__What is expected__: Count every line of the listing where the string "accomplish" occurs, and reply with the count alone.

-*-

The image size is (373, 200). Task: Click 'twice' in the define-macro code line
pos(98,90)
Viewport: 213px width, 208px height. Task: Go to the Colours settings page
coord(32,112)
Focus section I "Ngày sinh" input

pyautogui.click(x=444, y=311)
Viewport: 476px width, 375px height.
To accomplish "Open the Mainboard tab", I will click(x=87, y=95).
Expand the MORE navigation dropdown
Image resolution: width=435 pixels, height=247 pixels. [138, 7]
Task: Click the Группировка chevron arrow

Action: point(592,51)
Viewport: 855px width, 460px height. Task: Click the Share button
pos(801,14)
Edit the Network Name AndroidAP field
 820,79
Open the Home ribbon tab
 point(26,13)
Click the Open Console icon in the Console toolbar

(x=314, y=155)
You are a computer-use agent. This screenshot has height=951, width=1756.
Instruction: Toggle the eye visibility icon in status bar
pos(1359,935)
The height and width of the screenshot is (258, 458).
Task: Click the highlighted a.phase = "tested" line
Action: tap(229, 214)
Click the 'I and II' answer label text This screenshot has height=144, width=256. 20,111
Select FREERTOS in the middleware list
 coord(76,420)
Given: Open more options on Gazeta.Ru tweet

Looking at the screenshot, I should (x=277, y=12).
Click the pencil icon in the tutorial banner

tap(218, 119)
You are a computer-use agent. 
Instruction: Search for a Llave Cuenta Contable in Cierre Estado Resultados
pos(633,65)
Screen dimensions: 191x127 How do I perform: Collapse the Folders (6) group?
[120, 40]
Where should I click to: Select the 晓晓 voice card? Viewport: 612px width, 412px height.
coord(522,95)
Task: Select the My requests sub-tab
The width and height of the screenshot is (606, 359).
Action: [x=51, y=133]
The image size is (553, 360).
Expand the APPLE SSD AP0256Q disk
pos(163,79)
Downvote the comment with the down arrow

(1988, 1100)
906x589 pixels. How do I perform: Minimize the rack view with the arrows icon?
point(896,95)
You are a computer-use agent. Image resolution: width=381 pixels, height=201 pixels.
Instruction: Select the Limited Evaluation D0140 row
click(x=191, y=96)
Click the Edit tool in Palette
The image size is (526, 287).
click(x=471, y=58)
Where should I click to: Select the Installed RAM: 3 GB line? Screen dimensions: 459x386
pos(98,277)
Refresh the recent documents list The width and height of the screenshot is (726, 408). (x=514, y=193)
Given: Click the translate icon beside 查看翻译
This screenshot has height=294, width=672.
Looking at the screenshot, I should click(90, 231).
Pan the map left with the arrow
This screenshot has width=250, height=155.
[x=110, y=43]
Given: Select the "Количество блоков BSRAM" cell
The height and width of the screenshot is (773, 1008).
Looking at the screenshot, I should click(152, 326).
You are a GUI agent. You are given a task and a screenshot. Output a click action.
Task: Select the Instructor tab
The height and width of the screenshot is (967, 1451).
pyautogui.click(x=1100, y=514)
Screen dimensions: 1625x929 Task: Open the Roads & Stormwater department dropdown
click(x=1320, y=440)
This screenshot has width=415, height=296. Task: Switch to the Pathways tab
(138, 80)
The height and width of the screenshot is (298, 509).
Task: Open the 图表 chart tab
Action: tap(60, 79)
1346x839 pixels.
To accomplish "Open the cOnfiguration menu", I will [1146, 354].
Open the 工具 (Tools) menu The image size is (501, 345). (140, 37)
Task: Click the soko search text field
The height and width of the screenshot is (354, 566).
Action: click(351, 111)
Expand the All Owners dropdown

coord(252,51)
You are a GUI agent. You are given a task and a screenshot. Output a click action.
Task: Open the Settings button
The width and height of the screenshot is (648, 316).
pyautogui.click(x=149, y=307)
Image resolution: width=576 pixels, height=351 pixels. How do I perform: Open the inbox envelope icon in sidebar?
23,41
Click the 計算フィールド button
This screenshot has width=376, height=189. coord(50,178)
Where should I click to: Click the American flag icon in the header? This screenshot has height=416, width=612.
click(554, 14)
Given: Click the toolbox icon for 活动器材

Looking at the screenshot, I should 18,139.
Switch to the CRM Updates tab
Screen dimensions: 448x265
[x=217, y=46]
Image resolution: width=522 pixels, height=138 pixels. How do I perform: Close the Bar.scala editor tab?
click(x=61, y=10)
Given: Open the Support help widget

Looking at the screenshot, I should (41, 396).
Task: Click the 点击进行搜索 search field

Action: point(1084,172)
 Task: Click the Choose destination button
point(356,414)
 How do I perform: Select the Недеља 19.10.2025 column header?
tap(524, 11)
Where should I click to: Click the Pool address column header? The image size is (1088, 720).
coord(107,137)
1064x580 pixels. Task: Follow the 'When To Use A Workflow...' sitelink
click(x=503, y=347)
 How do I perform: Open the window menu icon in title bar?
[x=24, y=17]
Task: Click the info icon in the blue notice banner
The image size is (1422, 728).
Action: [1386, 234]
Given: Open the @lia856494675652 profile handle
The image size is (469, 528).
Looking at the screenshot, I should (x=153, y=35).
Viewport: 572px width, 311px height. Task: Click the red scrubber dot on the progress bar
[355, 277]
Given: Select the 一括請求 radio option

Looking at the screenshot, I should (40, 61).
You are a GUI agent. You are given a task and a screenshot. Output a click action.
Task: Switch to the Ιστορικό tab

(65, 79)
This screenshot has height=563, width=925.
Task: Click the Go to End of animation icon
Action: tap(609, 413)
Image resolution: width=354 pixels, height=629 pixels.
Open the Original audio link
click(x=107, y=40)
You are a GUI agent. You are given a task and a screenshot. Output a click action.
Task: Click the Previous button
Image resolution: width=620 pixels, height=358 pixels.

-*-

__Response to this exercise__: 2